> [AANGELEVERDE TEKST]:
Artikel 4. Incidentele ontheffingen

  • 1.

    Het college kan op aanvraag een incidentele ontheffing verlenen van de in artikel 2, eerste lid, van de wet vervatte verboden.

  • 2.

    Het college kan deze ontheffing weigeren indien het woon- en leefklimaat, de veiligheid en/of de openbare orde in de omgeving van de winkel op ontoelaatbare wijze nadelig wordt beïnvloed door de openstelling van de winkel.

  • 3.

    Aan de ontheffing, als bedoeld in het eerste lid, kunnen voorschriften worden verbonden.

 

Artikel 5. Permanente ontheffingen voor avondwinkels

  • 1.

    Het college kan op aanvraag aan de eigenaar van een winkel een permanente ontheffing verlenen van de in artikel 2, eerste lid, van de wet vervatte verboden, met inachtneming van de volgende beperkingen:

    • a.

      De ontheffing geldt enkel voor openstelling tussen 22 uur en 24 uur.

    • b.

      De ontheffing geldt niet op 4 mei, dan moeten alle winkels vanaf 19 uur gesloten zijn, ook die met een ontheffing.

    • c.

      Vanuit de winkel mag geen bezorging plaatsvinden tijdens de verlengde openingstijden op grond van de ontheffing, dat wil zeggen: tussen 22 uur en 24 uur.

    • d.

      In de winkel mag geen gelegenheid tot het nuttigen van drank of etenswaren ter plaatse worden gegeven.

    • e.

      Indien de winkel binnen het horecaconcentratiegebied is gelegen dan is het op donderdag, vrijdag en zaterdag niet toegestaan om alcoholhoudende dranken te verkopen na 22 uur.

  • 2.

    Bij de aanvraag voor een ontheffing, als bedoeld in het eerste lid, moet in ieder geval het volgende worden overgelegd:

    • a.

      een kopie van een geldig legitimatiebewijs van de aanvrager;

    • b.

      een schriftelijk stuk waaruit de juridische relatie van de aanvrager met het desbetreffende perceel tot uitdrukking komt, zoals een huurovereenkomst of eigendomsbewijs;

    • c.

> [VERZAMELDE GEGEVENS]:
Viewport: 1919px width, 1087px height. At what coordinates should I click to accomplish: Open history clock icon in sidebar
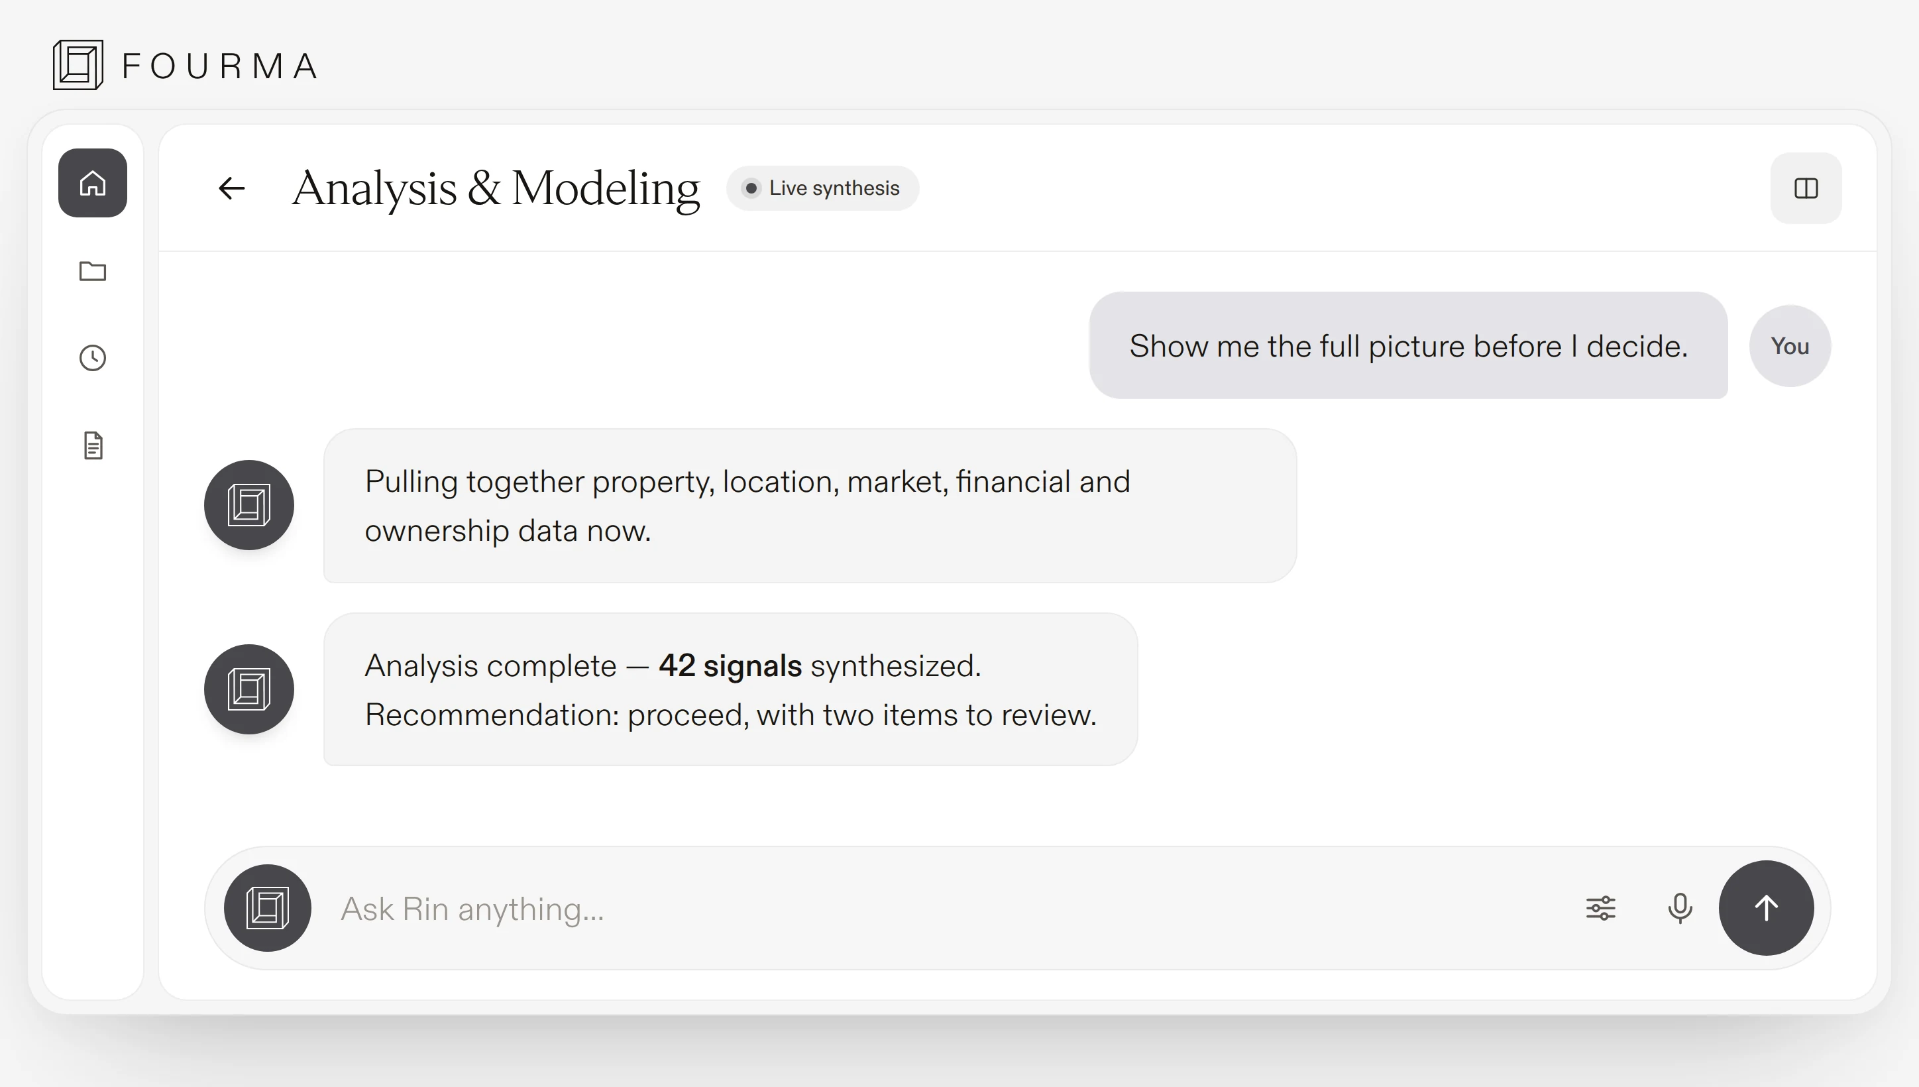point(93,358)
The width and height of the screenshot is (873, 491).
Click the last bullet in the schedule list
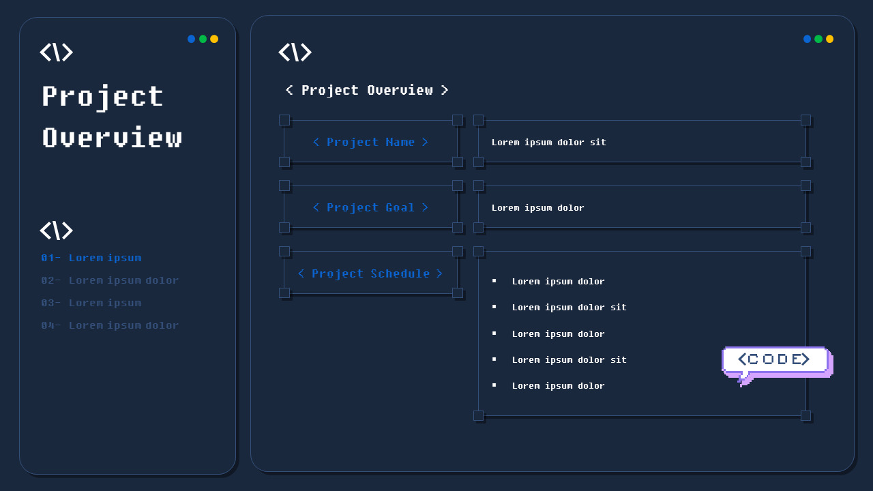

> [OPDRACHT]: Schrijf uit de aangeleverde tekst over de winkelontheffingen letterlijk alles over, van "Het college kan op aanvraag aan" tot en met "met een ontheffing.".

> [UITWERKING]:
Het college kan op aanvraag aan de eigenaar van een winkel een permanente ontheffing verlenen van de in artikel 2, eerste lid, van de wet vervatte verboden, met inachtneming van de volgende beperkingen:

    • a.

      De ontheffing geldt enkel voor openstelling tussen 22 uur en 24 uur.

    • b.

      De ontheffing geldt niet op 4 mei, dan moeten alle winkels vanaf 19 uur gesloten zijn, ook die met een ontheffing.